Until human genes are activated, they are blocked by structures known as nucleosomes, components that serve to package DNA inside cells.
For the past several decades, scientists have been trying to determine how these nucleosome roadblocks clear out to allow genes to be turned on. Now, a team of scientists led by postdoctoral researcher Jia Fei in James Kadonaga’s lab at the University of California San Diego has identified a key factor that partially unravels nucleosomes and clears the way for genes to activate.
The identification of “NDF,” or nucleosome destabilizing factor, is described May 14 in the journal Genes & Development. The researchers say the finding provides a new perspective on how genes are turned on and off — knowledge useful in the study of human diseases such as cancer, which can be caused by improper gene activity.
“It’s a special privilege to discover a new activity in the regulation of our genes,” said Kadonaga, adding that the breakthrough came as a result of Fei’s interest in factors that might disassemble or destabilize nucleosomes. “This novel approach led to the identification of NDF as a nucleosome destabilizing factor.”
Genes are special functional segments in our DNA, which is a long molecular chain of genetic instructions. When genes are turned on, an enzyme named RNA polymerase travels along the DNA and makes a working copy (RNA) of the DNA. Here, nucleosomes, which look like beads on the DNA chain, pose a problem as they block the passage of the polymerase. This led to the question: How is the polymerase able to travel through nucleosomes?
The answer emerged with the identification of NDF, which destabilizes nucleosomes and enables the progression of the polymerase. The researchers say NDF’s makeup suggests that it is broadly used in perhaps all human cells and may play a role in disease.

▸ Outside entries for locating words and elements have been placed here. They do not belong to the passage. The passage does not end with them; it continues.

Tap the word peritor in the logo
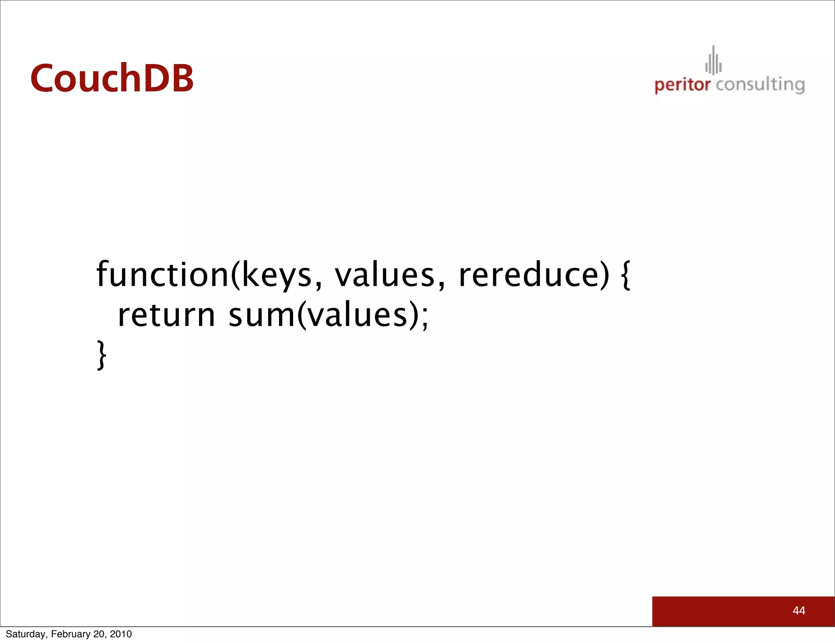tap(682, 85)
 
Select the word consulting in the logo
tap(760, 85)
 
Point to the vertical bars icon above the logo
tap(714, 61)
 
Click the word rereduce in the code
tap(529, 275)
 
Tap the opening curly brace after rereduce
tap(626, 275)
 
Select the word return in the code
tap(166, 315)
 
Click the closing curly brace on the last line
tap(102, 355)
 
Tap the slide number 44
tap(799, 610)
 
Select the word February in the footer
tap(71, 634)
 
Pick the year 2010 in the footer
tap(121, 634)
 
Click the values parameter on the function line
tap(385, 275)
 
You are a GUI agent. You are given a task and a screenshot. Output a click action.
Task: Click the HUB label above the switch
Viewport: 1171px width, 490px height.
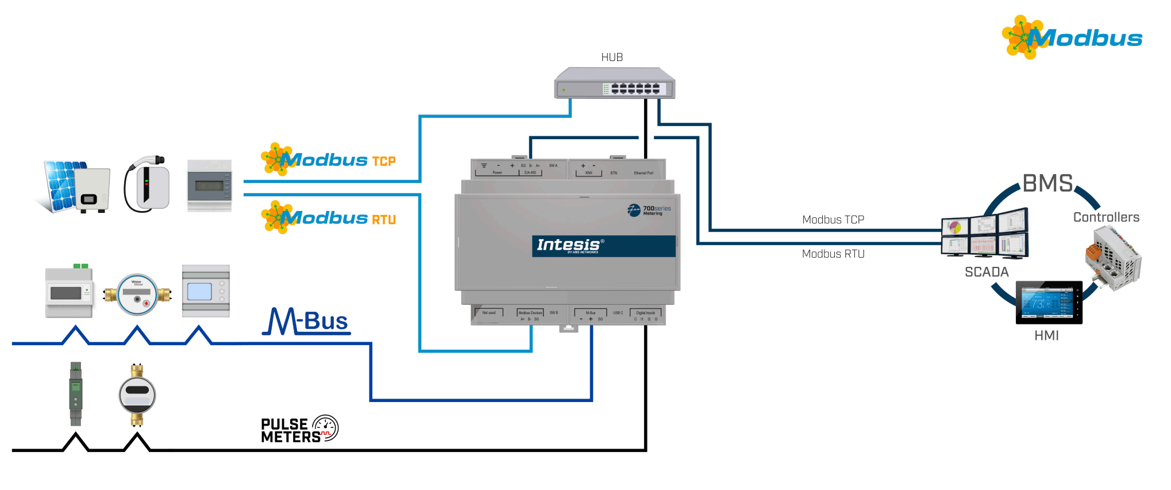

“NDF is present at abnormally high levels in breast cancer cells, and the overproduction of NDF might be partly responsible for the uncontrolled growth of these cells,” said Kadonaga, Distinguished Professor of Molecular Biology and the Amylin Endowed Chair in Lifesciences Education and Research. “Thus, the identification of NDF resolves an old mystery and reveals a new factor that may have an important role in many aspects of human biology.”
Kadonaga said the research was a collaborative effort with UC San Diego colleagues Bing Ren and Christopher Glass, “and exemplifies the friendly, collegial and interactive nature of our campus.”
Other coauthors include Haruhiko Ishii and Franz Meitinger of the Ludwig Institute for Cancer Research; and Marten Hoeksema and George Kassavetis of UC San Diego.
The Ludwig Institute for Cancer Research, the National Institutes of Health’s (NIH) National Institute of Diabetes and Digestive and Kidney Diseases (DK091183), the Foundation Le Ducq and the NIH’s National Institute of General Medical Sciences (R35 GM118060) supported the research.